De Bénarès, en Inde, Emmanuel Macron a voulu fermer hier le débat sur la cagnotte fiscale.

Oui, mais il n’est pas certain qu’il soit définitivement clos et s’il fallait parier, on parierait même le contraire. C’est sans doute une certaine habitude des débats fiscaux qui parle, là ! Quel est le sujet ? La croissance 2017 a été meilleure que prévu, 2018 pourrait bien l’être aussi, les recettes fiscales reviennent. Pour la 1ère fois depuis dix ans, le déficit public français passe sous la barre des 3% du PIB. Et du coup un député macroniste important, rapporteur du Budget à l’Assemblée, Joël Giraud, vient de se déclarer partisan, dans Les Echos, d’une redistribution de 20% -pas plus- de ces surplus pour les maisons de retraite et les territoires. 
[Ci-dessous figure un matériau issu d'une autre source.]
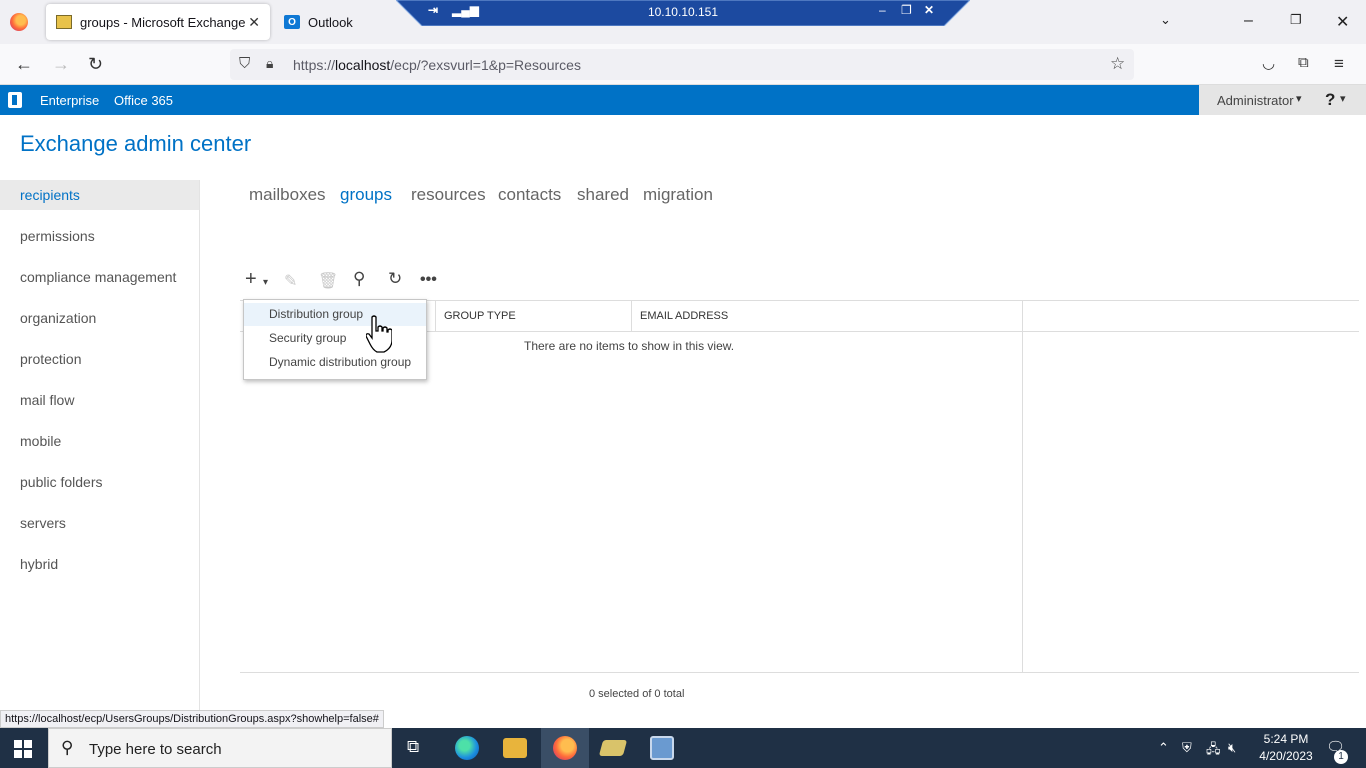 This screenshot has width=1366, height=768. I want to click on refresh-icon: ↻, so click(395, 279).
Revoilà donc le débat sur la cagnotte, lancé autrefois avec succès par Chirac contre Jospin. Sur le papier, ce débat est fou, littéralement, et sans fondement. La France a une dette élevée, elle a affiché l’an dernier le déficit public (même à 2,7%) le plus élevé des 19 pays de la zone euro à l’exception de l’Espagne. Et sur le plan conjoncturel, soutenir l’économie en haut de cycle est peu censé.

Mais un débat qui, selon vous, aura lieu quand même

Emmanuel Macron, Benjamin Griveaux, porte-parole du gouvernement, Bruno Le Maire, aux Finances, ont dit ces derniers jours : niet, niet, niet. La réalité est plus subtile. 

- Quand le gouvernement confirme qu’il va supprimer la taxe d’habitation pour les 20% de la population pour qui ce n’était pas prévu, quand il annonce que les heures supplémentaires vont redevenir défiscalisées, ce n’est officiellement pas de la cagnotte dont on parle, mais c’est tout comme. 

- Et surtout, la fiscalité est un sujet tellement éruptif à cause du niveau très élevé des prélèvements en France qu’il est inévitable que le sujet revienne et que des gestes fiscaux seront faits. 

Donc la France restera peut-être non pas un mauvais élève (la formule est idiote on n’est pas dans la cour de récréation) mais avec un déficit parmi les plus élevés en Europe. 

Si c’est de l’huile dans les rouages des réformes, qui rendent possibles ces réformes, pourquoi pas voire tant mieux. Si c’est la sempiternelle mauvaise gestion avec bien sûr toujours les meilleures raisons du monde, tant pis.